Let Y be the difference between the number of heads and the number of tails in the 3

tosses of a fair coin.
(a) Plot the cdf of the random variable Y.
(b) Express P[|Y|<y] in terms of the cdf of Y

To answer the question, we need to understand what a fair coin is and how to calculate the difference between the number of heads and tails in three coin tosses. Let's break down the steps:

Step 1: Understanding a fair coin
A fair coin is a coin where the probability of landing on heads and tails is equal, both 0.5 or 50%. This means that for every coin toss, there is an equal chance of getting heads or tails.

Step 2: Calculating the difference between the number of heads and tails
In three coin tosses, there are various possible outcomes: HHH, HHT, HTH, THH, HTT, THT, TTH, TTT. We need to calculate the difference between the number of heads and tails in each outcome.

(a) Plotting the cumulative distribution function (CDF) of random variable Y
To plot the CDF of Y, we need to calculate the probability of obtaining each possible value of Y up to a given point.

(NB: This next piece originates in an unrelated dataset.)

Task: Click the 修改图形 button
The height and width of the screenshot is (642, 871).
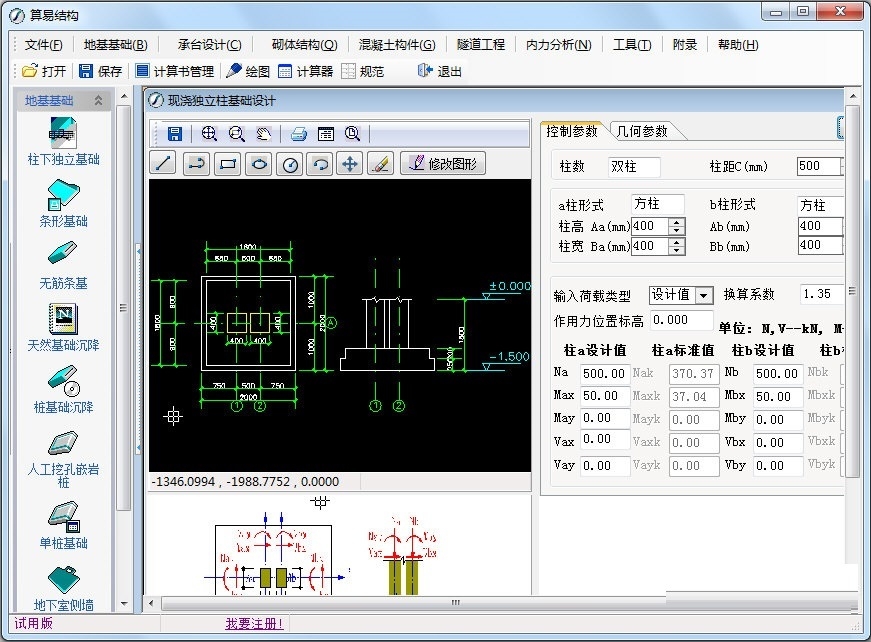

The possible values of Y are -3, -2, -1, 0, 1, 2, 3, since the maximum difference we can get is 3 (3 heads - 0 tails) and the minimum is -3 (0 heads - 3 tails).

For example, to find the probability of Y = 1, we need to count the number of outcomes where the difference is 1: HHT, HTH, THH. Since each toss is independent and has a 0.5 probability, the probability of getting 1 head and 2 tails is (0.5 * 0.5 * 0.5) * 3 = 0.375.

Similarly, we calculate the probabilities for each possible value of Y:

P(Y = -3) = P(0 heads - 3 tails) = (0.5 * 0.5 * 0.5) = 0.125
P(Y = -2) = P(1 head - 2 tails) = (0.5 * 0.5 * 0.5) * 3 = 0.375
P(Y = -1) = P(2 heads - 1 tail) = (0.5 * 0.5 * 0.5) * 3 = 0.375
P(Y = 0) = P(3 heads - 3 tails) = (0.5 * 0.5 * 0.5) = 0.125
P(Y = 1) = P(3 heads - 2 tails) = (0.5 * 0.5 * 0.5) * 3 = 0.375
P(Y = 2) = P(3 heads - 1 tail) = (0.5 * 0.5 * 0.5) * 3 = 0.375
P(Y = 3) = P(3 heads - 0 tails) = (0.5 * 0.5 * 0.5) = 0.125

Now, we can plot the CDF of Y by summing up the probabilities for each value of Y up to a given point.

(b) Expressing P[|Y|<y] in terms of the CDF of Y
P[|Y|<y] represents the probability that the absolute value of Y is less than y. This means we need to find the probability that Y takes on the values -2, -1, 0, 1, or 2, depending on the value of y.

To express P[|Y|<y] in terms of the CDF of Y, we need to consider the cumulative probabilities up to y for both positive and negative values of Y.

For example, if y = 2, P[|Y|<2] means we need to consider Y = -1, 0, 1. We can calculate it as:

P[|Y|<2] = P(Y = -1) + P(Y = 0) + P(Y = 1)

By using the cumulative probabilities calculated for the CDF, we can express P[|Y|<y] in terms of the CDF of Y.

Note: The calculations provided above assume a fair coin, where the probability of getting heads or tails in each toss is 0.5.